One of them is ma la chi pen (sesame oil chicken with translucent bean flour noodles), and one reason chef Yang hasn’t put it up for grabs on the English menu is that the noodle has no English name. It’s a great dish, too: squeaky-fresh bits of shredded white meat, tinged a faint red from a good dose of sesame oil, sitting on slippery, almost transparent noodles.

And that’s just one of the great untranslated dishes. If you can, go to Peking with someone who can read or speak Chinese. You’ll eat as if you were in a local lunch spot in Taipei.

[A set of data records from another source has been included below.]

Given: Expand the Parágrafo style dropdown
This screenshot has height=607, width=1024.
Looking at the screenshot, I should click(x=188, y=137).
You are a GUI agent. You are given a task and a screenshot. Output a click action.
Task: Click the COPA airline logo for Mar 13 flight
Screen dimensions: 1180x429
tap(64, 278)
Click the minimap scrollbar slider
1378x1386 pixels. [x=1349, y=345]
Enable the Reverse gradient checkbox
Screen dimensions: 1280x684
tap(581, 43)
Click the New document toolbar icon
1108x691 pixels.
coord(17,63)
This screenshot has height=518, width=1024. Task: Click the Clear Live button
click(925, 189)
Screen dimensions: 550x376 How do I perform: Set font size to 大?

Mixing these wall dishes with the regular menu, you could start a meal with a combination of cold appetizers: peanuts boiled with star anise, jellied pork leg, five-spice beef cut into thin, grainy rounds, a darkly stained lu dan or preserved egg (very salty) and a spicy chilled cucumber salad featuring a stark, bracing contrast of sweet and spicy.

Next, sample a thick soup--say, the one called plain dumpling soup, a Chinese version of chicken and dumplings. The soup is on the starchy side but tasty, and there must be an entire head of cabbage melted into it.

The plain dumplings are just what they are supposed to be, hand-pulled bits of dough that come to life in a hot broth. These dumplings look rather like spaetzle, minus the egg binder.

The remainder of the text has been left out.